Record excerpts START

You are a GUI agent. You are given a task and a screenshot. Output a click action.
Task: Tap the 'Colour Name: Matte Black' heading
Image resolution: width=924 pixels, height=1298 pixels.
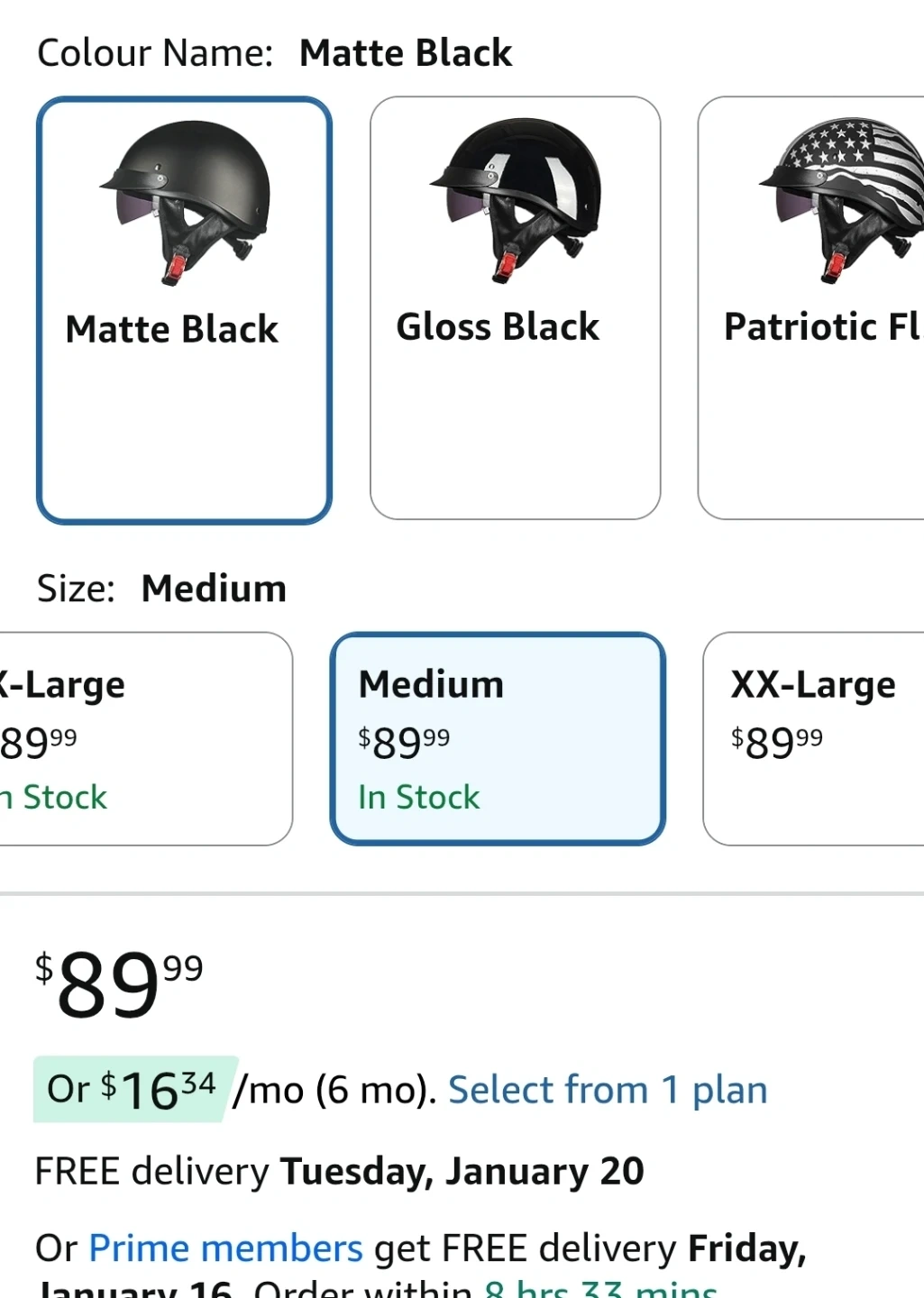tap(274, 53)
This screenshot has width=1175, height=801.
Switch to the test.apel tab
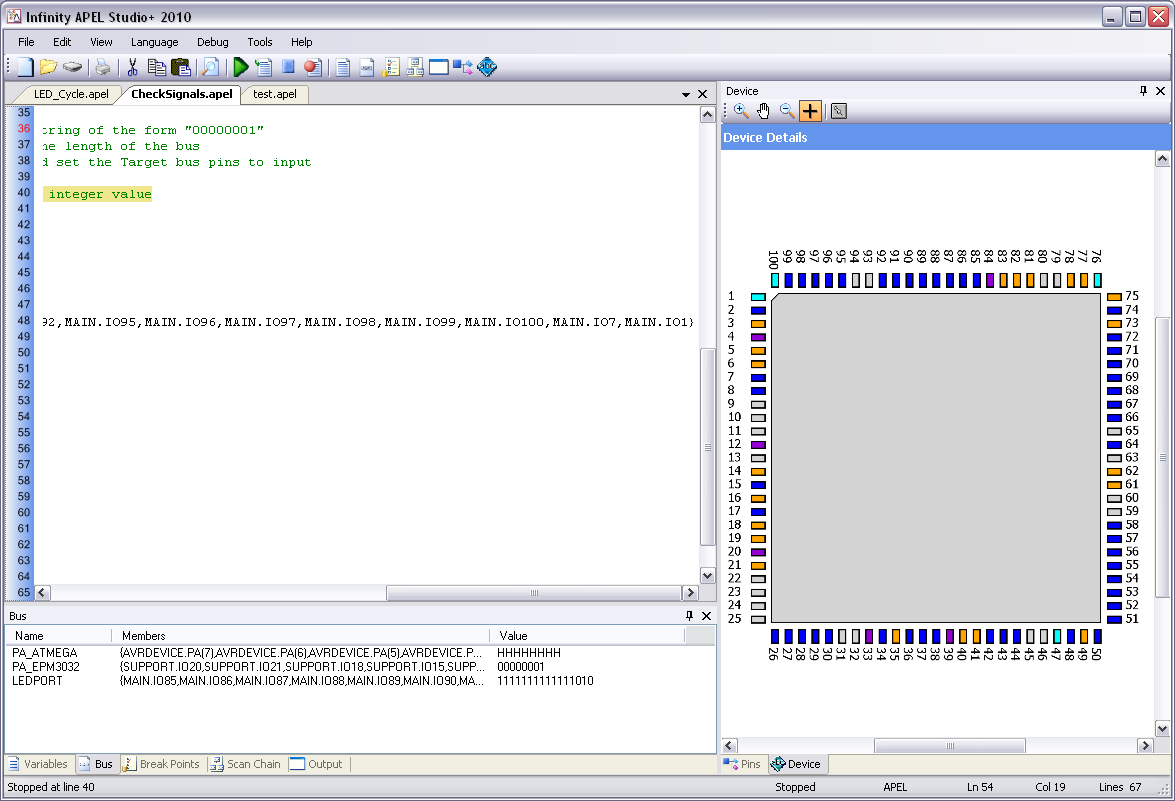click(274, 94)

Record excerpts END

Task description: Make an exact copy of the lines from the one holding "Task: Tap the" through the end of the material, both ends included, and keep the pictures out of it.

Task response:
Task: Tap the 'Colour Name: Matte Black' heading
Image resolution: width=924 pixels, height=1298 pixels.
tap(274, 53)
This screenshot has width=1175, height=801.
Switch to the test.apel tab
click(274, 94)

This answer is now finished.